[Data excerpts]
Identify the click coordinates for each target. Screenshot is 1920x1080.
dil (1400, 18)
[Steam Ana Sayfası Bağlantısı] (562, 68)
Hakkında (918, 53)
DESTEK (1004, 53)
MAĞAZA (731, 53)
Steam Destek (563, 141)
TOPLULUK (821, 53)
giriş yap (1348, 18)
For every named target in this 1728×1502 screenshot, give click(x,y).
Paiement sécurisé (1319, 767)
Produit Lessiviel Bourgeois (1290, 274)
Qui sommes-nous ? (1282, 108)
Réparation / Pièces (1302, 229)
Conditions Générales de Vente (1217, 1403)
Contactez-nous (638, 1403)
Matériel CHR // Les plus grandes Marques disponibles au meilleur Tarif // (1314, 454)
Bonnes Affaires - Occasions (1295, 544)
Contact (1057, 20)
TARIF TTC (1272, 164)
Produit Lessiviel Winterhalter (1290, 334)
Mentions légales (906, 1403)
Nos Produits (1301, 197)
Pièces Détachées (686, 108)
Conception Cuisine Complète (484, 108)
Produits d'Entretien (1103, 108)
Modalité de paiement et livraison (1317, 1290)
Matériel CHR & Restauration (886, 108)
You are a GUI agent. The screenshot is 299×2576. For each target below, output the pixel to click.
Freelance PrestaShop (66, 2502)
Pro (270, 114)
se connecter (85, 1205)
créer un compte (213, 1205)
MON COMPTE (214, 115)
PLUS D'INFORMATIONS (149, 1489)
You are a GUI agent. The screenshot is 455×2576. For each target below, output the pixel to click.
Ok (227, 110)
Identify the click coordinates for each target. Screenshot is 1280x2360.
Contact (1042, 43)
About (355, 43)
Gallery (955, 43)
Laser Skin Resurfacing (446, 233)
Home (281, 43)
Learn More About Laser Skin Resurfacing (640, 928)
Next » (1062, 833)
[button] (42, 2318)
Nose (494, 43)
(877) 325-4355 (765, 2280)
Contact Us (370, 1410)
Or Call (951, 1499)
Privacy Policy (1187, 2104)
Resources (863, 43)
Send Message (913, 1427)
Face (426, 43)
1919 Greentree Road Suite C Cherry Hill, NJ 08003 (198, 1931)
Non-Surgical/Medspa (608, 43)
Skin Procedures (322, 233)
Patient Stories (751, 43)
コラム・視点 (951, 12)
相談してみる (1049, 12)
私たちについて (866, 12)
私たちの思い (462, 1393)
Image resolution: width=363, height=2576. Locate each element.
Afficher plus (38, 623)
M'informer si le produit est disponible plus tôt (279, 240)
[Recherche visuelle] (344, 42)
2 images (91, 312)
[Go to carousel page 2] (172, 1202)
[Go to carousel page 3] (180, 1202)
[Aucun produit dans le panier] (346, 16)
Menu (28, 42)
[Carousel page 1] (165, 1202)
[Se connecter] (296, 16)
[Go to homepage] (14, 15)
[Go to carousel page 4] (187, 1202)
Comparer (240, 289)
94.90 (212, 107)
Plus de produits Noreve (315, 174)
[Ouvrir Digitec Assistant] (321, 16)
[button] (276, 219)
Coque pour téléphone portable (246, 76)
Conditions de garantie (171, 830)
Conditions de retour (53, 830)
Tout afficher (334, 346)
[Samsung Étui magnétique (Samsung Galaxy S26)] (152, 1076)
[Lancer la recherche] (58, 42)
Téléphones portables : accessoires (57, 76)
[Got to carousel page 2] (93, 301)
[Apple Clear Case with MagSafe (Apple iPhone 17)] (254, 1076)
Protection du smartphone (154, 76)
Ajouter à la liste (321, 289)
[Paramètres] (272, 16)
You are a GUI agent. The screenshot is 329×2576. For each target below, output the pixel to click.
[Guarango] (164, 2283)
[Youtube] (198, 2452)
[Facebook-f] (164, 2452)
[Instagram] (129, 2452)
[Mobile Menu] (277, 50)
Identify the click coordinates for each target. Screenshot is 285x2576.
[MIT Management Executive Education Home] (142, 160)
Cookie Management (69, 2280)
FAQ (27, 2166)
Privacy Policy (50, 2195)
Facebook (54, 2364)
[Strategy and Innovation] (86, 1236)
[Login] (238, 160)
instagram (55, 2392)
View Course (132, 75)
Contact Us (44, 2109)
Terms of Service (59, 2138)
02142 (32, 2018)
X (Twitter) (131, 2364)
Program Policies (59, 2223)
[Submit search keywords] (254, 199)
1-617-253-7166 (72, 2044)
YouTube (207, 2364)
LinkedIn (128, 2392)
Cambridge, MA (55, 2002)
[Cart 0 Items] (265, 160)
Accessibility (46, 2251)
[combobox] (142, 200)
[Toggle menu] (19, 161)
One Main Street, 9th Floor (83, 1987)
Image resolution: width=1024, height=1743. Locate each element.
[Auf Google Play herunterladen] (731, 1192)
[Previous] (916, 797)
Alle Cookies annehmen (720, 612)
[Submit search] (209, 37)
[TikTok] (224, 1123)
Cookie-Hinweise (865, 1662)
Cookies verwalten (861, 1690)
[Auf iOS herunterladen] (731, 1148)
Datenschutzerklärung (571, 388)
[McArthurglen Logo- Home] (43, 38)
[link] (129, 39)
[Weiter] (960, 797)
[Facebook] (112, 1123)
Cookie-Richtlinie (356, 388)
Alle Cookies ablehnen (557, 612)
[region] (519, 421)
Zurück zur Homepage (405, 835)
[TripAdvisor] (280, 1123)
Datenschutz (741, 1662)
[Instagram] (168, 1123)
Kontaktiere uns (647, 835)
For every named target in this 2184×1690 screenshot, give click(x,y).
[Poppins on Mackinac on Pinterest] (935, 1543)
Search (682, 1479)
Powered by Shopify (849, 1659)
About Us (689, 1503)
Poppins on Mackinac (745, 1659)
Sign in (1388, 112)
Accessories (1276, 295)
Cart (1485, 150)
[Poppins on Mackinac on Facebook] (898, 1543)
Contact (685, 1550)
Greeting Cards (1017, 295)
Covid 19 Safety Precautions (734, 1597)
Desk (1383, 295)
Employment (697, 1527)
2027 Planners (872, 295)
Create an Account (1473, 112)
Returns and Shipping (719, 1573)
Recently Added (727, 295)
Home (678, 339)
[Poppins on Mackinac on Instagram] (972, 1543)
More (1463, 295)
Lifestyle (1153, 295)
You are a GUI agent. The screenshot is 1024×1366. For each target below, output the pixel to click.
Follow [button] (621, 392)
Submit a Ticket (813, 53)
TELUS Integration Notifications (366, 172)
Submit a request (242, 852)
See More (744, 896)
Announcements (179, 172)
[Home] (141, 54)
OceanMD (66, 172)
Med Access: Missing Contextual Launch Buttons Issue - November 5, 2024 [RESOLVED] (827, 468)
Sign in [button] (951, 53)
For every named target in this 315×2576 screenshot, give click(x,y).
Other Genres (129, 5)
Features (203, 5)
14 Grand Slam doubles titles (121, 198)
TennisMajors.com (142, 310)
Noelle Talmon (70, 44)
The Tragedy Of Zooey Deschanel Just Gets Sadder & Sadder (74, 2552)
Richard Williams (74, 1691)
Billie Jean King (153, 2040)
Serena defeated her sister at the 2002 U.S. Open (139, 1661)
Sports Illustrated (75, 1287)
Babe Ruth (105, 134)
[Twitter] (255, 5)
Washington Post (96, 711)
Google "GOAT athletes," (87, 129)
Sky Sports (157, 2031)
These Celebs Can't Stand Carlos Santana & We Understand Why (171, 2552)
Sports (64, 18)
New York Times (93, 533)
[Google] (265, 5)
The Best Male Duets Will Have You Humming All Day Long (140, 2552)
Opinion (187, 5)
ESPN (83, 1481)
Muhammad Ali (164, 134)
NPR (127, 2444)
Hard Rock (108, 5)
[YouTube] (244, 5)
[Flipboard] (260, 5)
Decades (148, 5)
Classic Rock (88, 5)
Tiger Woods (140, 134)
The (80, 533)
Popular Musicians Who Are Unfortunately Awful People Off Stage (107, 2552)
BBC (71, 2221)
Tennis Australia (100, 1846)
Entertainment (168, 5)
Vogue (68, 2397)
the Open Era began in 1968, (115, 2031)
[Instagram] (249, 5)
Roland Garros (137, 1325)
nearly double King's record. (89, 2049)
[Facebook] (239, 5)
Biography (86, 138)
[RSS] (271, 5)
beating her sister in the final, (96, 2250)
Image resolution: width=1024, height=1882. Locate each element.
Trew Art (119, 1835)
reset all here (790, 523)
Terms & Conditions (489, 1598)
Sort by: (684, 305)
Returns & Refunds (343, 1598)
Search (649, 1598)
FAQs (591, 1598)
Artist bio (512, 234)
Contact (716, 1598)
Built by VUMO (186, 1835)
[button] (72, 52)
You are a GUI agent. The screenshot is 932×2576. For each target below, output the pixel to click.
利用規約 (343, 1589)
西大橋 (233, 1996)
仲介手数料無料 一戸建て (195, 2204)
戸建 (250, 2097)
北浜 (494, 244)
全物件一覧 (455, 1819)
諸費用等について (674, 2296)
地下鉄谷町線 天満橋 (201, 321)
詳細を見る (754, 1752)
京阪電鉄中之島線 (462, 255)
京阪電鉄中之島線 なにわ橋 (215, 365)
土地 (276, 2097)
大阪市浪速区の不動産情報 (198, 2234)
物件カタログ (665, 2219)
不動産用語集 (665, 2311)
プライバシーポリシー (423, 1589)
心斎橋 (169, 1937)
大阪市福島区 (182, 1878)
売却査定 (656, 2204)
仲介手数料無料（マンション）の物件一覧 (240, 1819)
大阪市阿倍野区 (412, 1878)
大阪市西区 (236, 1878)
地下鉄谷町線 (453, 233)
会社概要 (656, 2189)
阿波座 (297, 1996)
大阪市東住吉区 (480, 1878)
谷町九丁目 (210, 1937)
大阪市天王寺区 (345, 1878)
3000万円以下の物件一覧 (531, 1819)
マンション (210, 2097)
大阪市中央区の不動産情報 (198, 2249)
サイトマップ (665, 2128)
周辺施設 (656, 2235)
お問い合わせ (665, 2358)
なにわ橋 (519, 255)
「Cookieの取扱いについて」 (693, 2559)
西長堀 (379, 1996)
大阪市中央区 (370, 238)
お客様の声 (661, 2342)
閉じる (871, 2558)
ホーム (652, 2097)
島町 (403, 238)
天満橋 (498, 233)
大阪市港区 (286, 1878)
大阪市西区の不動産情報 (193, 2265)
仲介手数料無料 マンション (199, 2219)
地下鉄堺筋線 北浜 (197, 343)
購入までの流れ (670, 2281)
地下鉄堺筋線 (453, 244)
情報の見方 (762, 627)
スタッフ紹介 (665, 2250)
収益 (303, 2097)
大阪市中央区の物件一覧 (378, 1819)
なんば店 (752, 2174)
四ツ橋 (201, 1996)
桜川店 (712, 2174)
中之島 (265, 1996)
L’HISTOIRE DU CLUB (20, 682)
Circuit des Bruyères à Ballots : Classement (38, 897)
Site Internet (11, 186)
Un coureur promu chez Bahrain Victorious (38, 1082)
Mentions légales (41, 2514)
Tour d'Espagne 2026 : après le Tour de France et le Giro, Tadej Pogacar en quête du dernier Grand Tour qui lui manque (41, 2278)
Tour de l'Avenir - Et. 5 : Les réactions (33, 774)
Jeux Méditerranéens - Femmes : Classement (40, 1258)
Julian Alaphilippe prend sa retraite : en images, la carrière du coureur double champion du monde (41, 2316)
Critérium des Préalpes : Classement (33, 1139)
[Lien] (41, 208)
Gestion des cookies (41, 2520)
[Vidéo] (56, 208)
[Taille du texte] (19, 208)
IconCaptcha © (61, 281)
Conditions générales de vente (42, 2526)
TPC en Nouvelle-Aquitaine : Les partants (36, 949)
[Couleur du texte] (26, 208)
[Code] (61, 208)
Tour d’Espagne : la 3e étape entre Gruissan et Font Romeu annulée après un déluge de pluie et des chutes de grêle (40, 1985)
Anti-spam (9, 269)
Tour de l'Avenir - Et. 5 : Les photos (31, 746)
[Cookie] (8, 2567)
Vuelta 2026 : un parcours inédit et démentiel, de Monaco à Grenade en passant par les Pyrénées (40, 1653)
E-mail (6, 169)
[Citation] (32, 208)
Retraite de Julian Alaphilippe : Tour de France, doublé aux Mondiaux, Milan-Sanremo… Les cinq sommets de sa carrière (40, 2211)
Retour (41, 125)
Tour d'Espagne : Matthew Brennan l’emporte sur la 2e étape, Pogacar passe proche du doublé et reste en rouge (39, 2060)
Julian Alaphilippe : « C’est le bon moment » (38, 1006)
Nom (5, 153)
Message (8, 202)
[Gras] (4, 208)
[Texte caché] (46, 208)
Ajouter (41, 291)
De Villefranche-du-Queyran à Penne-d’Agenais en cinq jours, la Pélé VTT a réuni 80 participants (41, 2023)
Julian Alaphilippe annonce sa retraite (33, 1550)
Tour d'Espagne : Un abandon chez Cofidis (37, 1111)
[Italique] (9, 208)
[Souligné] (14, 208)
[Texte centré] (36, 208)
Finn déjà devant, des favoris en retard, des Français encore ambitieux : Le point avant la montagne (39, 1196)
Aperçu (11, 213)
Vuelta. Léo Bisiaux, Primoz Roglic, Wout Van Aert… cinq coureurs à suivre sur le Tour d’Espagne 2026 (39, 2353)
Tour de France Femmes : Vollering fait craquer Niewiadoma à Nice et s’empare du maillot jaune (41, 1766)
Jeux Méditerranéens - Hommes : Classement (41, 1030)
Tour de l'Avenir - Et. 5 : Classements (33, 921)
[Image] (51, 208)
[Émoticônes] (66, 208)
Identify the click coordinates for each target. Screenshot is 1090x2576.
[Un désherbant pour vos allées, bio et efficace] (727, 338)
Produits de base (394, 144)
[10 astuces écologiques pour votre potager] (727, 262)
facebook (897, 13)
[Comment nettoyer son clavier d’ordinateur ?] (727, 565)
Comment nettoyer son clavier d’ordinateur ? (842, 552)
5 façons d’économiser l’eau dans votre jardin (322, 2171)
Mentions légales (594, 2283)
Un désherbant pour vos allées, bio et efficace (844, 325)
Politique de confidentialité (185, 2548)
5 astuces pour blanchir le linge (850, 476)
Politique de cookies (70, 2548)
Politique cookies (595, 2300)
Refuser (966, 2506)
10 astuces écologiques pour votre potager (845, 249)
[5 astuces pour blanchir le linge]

Exercise objective
Write out exactly the lines above between the line with "Terms & Conditions (489, 1598)" and the line with "[button] (72, 52)", inclusive, and nothing beyond them.

Output
Terms & Conditions (489, 1598)
Sort by: (684, 305)
Returns & Refunds (343, 1598)
Search (649, 1598)
FAQs (591, 1598)
Artist bio (512, 234)
Contact (716, 1598)
Built by VUMO (186, 1835)
[button] (72, 52)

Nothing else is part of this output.